/tiger

Compiler for the tiger programming language

Primary LanguageStandard ML

Compilers - CS4110

  • Gary Soeller
  • Nathan Lilienthal
  • James McNamara

Writeups are included for each section of the compiler:

Setup

Setting up things on OS X is easy thanks to Homebrew. Simple run the following command:

$ brew install smlnj rlwrap

Usage

We'll make use of the CM module for building the projects. To use it you need a sources.cm file. Then run the following commands.

$ rlwrap sml sources.cm tests.sml

Lexer

We handled comments by creating a structure which acts as a stack containing line positions where comments were opened. As the lexer sees a /* string in the initial state, it adds the line position to the stack. When it sees a */ string in the comment state, it pops a position from the stack.

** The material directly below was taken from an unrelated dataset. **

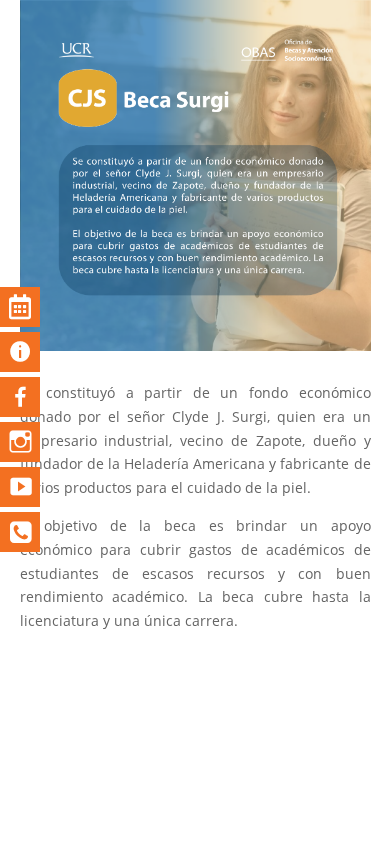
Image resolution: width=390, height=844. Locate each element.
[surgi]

Using a stack in this way, we are able to tell if all of the comments are eventually closed or not.

Our error handling for strings and comments was done in the EOF function. In a similar way to how we had a structure to handle comments, we also had one to handle strings. In the EOF function, we checked the state of both of these structures to ensure comments and strings were fully closed. If one of them is not, we print an error and throw an appropriate exception. If all comments and strings are closed, we simply return the EOF token.

One aspect of our code which we think will be of great importance as we progress through the compiler is how we tested our code. We developed our own test structure which allows us to run tests in a repeatable manner. Our testing code includes statistics on how many tests pass or fail as well as verbose output when a test fails.

Another interesting aspect of our compiler is that we use a lookup table to manage ids and keywords. Using this lookup table, we are able to easily map strings to reserved keywords and seen ids.

Parser

We encountered a few shift/reduce conflicts with our grammar. The first two were due to an ambiguity with our type and function declarations. The parser was unsure whether or not it should read(shift) a new declaration or reduce after each one. The desired action was to greedily read all of the declarations and then reduce. By adding a precedence to each declaration list, we achieved our desired outcome. Although we fixed one conflict, another arose regarding left brackets and ids. This was easily fixed as we want our parser to shift when it sees a left bracket after an id rather than reduce.

The next major s/r conflict was the dangling else problem. If we read the statement if 1 then if 2 then 3 else 4, we want it to be equivalent to (if 1 then (if 2 then 3 else 4)). This was solved by setting the precedence of else to be higher than if making it bind to the nearest if. For descriptions set of each precedence levels see parser/tiger.grm.

It's worth noting that things like a := b := c will parse into an AST, which is technically correct, in the grammar. However, the semantics of a valueless expression will deny this kind of expression at a later phase of the compiler.